To recapitulate material is to bring it to “a little head again” by presenting only the most important parts of the “head” material, not all of it.

Capit Is Heads Above!

The root word capit means “head.” Today we will undertake a capital podcast so that you can hold up your “head” when seeing words with capit in them!

The capital of a state is its “head” city. The Capitol Building on Capitol Hill in Washington, D.C. is where Congress meets, the “head” lawmaking body of the United States; each state has its own capitol building as well, where laws are made by their respective state legislatures.

A capital letter is always used at the beginning or “head” of a sentence. Proper nouns are capitalized to show that they are important, that is, are “heads” above more lowly nouns. Speaking of being “heads” above, the captain of a ship is, you guessed it, the “head” of a ship.
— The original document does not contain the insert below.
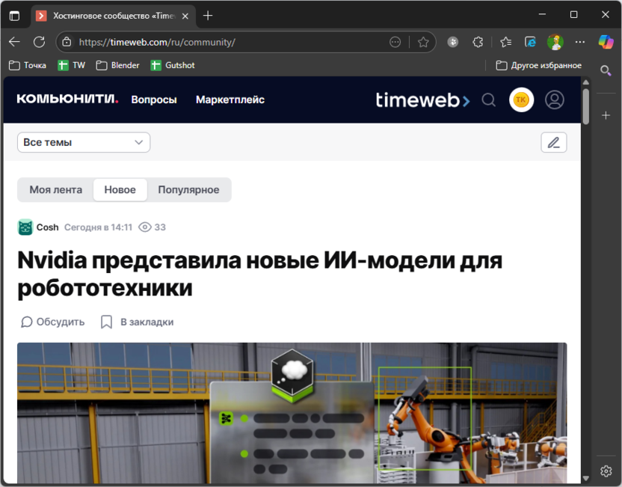Open the Все темы dropdown

[x=83, y=142]
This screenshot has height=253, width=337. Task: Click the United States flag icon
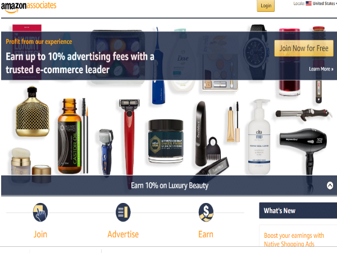pyautogui.click(x=308, y=3)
The Latin root word capit also gave rise to the word for captain in numerous Romance languages, including the Spanish capitan, French capitaine, Italian capitano, and Portuguese capitao.
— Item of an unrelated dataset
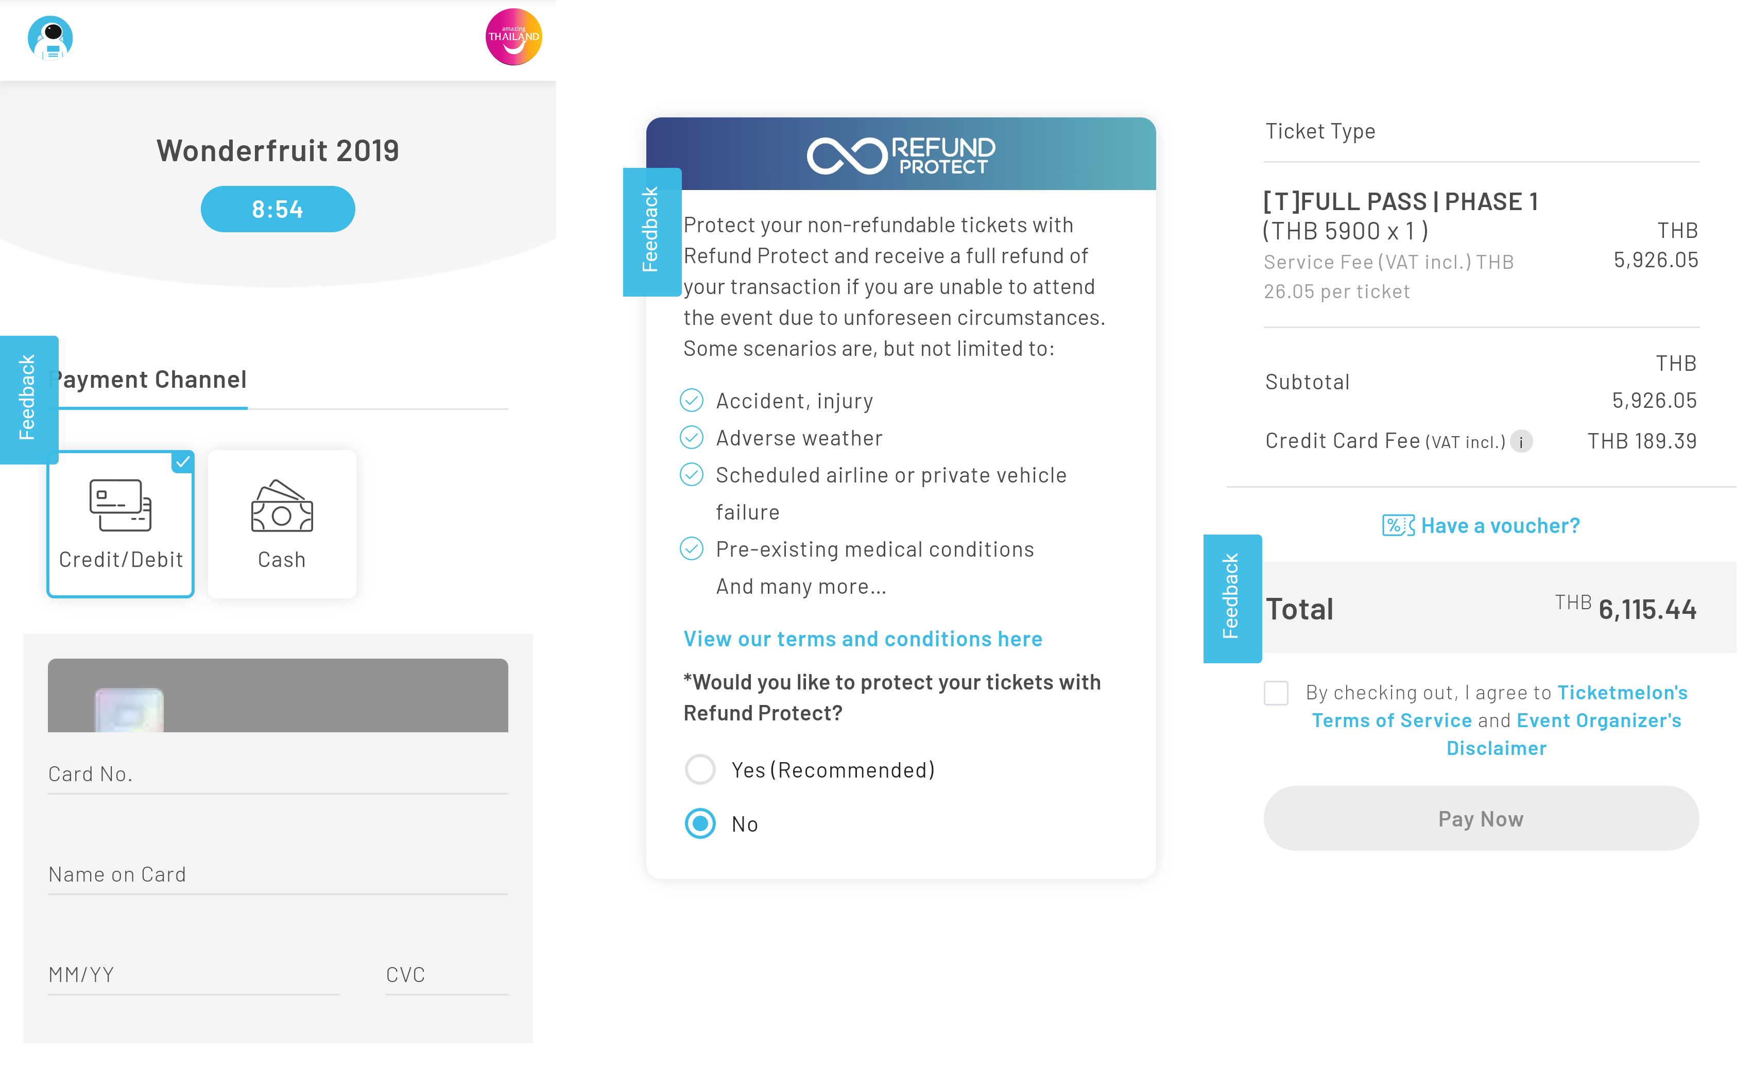The image size is (1752, 1067).
Task: Click the CVC input field
Action: point(446,975)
A pirate captain might decapitate an enemy, or cut off his “head!” Pirates wear great hats, a little more glorified than say baseball *cap*s, which also sit on “heads.”

When economists talk about per capita income, they are talking about the amount of money that each individual person makes, that is, they are counting by each and everyone’s “head.” When judges speak of capital punishment, they are referring to a severe penalty that mortally affects the “head” of a convicted criminal, thus ending his life.
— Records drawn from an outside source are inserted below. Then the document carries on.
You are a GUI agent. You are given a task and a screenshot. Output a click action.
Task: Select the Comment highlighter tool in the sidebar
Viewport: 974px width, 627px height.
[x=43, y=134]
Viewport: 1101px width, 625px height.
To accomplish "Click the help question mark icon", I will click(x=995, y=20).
A couple of words that come from capit form interesting word histories. The word cattle, for instance, once referred to a farmer’s “head” or most valuable property; these bulls and cows were numbered in “head” of cattle. And a chapter in a book forms a “heading” for an important section.

Hopefully I don’t have to recapitulate, or go back to the “head” point of this podcast, for your “head” to remember that capit means “head!”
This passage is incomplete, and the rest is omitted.